Nikki quickly becomes haunted by personalized nightmares—basically Black Mirror: The Paranormal Edition—before dying from a shock-induced heart attack. It’s the perfect setup: Apple Store meets The Conjuring. You can practically hear your phone whisper, “I’m watching you type this.”
Her friends—Alice, Cody, Haley, Gavin, and Dan—naturally decide the best way to process her mysterious, app-related death is to download the same app themselves. Because horror movie logic. And to the film’s credit, it leans into that stupidity with gusto. These kids are as tech-savvy as a bag of potatoes, and it’s delightful watching them realize that maybe letting a demonic AI access their camera and contacts was a bad idea.
The Plot: A Group Chat from Hell
Mr. Bedevil starts haunting each teen based on their worst fears: clowns, dead family members, loss of control, etc.
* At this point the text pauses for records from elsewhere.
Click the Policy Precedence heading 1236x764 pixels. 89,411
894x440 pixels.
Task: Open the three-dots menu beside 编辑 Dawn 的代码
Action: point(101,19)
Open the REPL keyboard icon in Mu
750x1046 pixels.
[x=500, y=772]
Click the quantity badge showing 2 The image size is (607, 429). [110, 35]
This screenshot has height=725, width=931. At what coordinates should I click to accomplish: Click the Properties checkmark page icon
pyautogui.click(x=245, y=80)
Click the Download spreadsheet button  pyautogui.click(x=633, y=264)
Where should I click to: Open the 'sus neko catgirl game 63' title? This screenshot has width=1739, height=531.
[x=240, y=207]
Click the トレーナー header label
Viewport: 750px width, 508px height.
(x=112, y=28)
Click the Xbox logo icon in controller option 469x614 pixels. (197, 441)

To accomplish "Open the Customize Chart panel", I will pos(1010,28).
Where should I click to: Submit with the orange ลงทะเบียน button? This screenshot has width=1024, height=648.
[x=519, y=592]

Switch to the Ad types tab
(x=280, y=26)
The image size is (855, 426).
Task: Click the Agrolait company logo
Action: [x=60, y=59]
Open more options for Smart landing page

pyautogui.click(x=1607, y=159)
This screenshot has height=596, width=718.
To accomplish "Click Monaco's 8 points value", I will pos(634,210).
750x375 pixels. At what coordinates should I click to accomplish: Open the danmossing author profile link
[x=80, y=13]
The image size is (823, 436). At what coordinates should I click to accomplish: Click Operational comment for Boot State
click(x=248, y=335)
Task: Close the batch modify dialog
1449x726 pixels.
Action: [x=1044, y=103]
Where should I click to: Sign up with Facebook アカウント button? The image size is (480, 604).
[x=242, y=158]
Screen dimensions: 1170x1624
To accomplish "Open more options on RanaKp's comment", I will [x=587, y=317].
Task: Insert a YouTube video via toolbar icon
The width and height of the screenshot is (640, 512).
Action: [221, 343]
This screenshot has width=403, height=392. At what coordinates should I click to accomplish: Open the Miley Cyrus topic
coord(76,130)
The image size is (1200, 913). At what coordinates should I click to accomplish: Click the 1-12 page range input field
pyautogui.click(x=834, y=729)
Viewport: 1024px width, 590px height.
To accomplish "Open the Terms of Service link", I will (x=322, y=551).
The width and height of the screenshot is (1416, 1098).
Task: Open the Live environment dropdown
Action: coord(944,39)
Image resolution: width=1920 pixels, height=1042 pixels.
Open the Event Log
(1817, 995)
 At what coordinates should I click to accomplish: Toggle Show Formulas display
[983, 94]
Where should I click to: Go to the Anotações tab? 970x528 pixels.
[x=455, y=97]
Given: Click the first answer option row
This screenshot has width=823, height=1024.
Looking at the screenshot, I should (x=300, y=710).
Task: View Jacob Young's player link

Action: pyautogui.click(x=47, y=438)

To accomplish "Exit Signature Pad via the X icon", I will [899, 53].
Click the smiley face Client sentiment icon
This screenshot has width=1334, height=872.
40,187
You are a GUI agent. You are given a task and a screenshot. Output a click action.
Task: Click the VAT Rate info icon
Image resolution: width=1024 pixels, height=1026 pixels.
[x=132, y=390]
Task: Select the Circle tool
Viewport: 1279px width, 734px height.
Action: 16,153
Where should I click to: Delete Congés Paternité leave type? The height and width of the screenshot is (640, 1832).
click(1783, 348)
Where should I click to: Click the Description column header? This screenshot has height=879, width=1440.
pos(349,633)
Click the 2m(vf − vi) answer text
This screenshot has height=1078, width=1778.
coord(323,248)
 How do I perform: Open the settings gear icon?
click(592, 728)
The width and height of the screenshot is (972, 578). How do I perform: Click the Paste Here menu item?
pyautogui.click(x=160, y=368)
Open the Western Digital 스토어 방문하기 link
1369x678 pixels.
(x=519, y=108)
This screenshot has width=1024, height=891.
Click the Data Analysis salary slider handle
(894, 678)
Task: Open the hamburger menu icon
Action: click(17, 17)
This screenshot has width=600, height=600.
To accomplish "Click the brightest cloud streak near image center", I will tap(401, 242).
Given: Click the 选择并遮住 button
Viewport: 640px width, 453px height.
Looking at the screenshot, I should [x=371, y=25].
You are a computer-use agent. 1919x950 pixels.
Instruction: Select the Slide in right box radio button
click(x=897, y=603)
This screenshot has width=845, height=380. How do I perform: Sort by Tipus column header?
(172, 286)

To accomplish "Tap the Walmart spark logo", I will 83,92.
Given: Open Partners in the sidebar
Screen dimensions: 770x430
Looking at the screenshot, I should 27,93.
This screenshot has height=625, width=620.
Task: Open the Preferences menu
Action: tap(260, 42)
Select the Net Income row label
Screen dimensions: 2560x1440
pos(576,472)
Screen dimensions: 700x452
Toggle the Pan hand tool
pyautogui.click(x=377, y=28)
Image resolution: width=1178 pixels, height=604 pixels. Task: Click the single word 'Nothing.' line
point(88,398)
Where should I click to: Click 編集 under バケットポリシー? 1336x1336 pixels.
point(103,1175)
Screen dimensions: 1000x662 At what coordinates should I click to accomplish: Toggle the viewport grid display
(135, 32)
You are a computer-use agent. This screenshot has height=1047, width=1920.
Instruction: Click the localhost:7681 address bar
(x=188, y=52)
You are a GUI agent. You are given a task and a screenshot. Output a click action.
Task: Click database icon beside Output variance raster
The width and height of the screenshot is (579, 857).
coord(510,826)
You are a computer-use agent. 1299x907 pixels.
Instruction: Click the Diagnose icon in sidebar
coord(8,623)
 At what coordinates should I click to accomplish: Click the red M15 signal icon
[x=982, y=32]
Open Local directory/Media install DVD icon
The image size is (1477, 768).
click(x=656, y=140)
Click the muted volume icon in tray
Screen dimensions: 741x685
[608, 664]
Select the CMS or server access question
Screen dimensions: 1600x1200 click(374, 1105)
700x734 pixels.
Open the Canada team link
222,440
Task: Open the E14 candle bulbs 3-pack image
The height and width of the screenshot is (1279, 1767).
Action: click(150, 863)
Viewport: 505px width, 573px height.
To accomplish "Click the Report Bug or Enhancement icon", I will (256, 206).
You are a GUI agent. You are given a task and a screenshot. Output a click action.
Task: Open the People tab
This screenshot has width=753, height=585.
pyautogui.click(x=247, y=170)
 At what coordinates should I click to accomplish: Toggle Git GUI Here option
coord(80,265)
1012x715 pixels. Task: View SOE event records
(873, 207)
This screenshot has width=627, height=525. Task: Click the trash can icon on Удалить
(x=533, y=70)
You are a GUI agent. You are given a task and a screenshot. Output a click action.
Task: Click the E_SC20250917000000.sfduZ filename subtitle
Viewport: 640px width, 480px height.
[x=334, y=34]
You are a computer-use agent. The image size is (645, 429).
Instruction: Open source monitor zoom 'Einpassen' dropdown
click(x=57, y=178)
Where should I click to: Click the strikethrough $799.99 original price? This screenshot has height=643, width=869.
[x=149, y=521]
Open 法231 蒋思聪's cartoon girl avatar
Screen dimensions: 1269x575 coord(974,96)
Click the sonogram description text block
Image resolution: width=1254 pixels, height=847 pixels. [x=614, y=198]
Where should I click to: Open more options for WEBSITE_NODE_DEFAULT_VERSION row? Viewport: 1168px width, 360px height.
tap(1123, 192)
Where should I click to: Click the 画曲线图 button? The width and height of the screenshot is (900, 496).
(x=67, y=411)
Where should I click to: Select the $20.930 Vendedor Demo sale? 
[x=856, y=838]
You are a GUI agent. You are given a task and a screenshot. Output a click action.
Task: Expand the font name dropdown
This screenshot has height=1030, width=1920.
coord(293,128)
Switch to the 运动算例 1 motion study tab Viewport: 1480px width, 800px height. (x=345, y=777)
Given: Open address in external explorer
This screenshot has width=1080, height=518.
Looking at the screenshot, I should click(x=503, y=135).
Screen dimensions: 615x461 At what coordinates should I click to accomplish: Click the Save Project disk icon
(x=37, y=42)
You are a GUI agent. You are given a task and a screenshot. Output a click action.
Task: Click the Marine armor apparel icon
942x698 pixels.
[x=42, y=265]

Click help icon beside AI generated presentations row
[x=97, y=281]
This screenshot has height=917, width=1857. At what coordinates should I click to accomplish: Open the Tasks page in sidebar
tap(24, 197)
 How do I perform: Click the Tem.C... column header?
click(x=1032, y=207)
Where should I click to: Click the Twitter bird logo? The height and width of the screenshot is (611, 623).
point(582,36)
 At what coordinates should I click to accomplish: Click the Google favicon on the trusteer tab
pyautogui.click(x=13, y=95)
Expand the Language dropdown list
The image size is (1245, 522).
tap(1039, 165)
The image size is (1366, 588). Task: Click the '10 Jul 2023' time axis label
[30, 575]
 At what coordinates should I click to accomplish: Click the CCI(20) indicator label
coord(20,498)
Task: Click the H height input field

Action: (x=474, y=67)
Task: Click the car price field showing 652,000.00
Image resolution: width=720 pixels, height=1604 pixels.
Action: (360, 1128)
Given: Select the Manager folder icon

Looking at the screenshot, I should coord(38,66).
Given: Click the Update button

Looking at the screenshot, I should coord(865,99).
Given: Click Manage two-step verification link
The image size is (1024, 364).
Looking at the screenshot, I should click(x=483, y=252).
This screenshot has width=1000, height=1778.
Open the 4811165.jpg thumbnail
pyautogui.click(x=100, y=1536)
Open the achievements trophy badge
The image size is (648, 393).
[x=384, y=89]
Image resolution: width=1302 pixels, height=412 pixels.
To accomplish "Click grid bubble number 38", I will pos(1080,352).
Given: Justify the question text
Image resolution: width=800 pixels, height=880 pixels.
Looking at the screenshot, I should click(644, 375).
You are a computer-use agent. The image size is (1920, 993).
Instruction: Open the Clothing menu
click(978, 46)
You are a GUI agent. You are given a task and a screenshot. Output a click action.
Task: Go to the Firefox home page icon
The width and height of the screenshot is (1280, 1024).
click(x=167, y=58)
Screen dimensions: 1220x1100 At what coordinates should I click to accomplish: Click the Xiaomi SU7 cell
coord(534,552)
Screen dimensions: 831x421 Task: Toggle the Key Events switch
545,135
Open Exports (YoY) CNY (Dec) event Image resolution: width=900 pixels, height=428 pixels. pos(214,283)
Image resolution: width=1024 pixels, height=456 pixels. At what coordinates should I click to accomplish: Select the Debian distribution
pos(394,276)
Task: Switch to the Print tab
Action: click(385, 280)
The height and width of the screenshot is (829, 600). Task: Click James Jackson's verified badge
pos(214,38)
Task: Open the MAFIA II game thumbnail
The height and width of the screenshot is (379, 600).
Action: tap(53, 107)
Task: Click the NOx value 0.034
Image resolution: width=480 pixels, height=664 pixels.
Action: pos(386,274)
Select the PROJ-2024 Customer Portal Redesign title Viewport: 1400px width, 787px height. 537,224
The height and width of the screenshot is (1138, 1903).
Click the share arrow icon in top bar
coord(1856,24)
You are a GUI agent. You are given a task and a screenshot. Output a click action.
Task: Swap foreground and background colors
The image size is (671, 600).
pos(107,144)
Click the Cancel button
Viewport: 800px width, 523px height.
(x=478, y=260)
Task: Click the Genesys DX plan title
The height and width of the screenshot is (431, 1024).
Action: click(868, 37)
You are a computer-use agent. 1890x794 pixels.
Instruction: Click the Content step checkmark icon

It’s like your phone algorithm, but instead of showing you targeted ads, it shows you death.
When the group tries to delete the app, they discover that Bedevil can restore itself faster than Windows updates you didn’t ask for. Breaking their phones doesn’t work. The police don’t believe them (classic). And when the app leaks a sex tape, it becomes painfully clear that this isn’t just supernatural horror—it’s also a searing critique of digital privacy.
That’s right. Bedeviled isn’t just a ghost story—it’s a techno-horror allegory for the 21st century, baby! The monsters aren’t just jump-scare ghosts—they’re our own dependence on the devices that spy on us, control us, and occasionally order pizza without our consent.
And the film goes all-in on this idea. Mr. Bedevil isn’t a drooling ghoul in a closet; he’s a charming digital butler with a Freddy Krueger smile and Alexa’s voice modulation. Imagine Clippy from Microsoft Word, but instead of asking if you’re writing a letter, he asks if you’re ready to die.
Meet Mr. Bedevil: Your New Favorite Digital Demon
The titular menace, Mr. Bedevil, is one of the most absurdly entertaining horror villains in recent memory. Played with just the right mix of menace and theatricality by Jordan Essoe, he’s less a monster and more an unholy personal assistant. He can adjust your lighting, manage your schedule, and manifest your worst fears—all while grinning like he’s auditioning for a haunted tech commercial.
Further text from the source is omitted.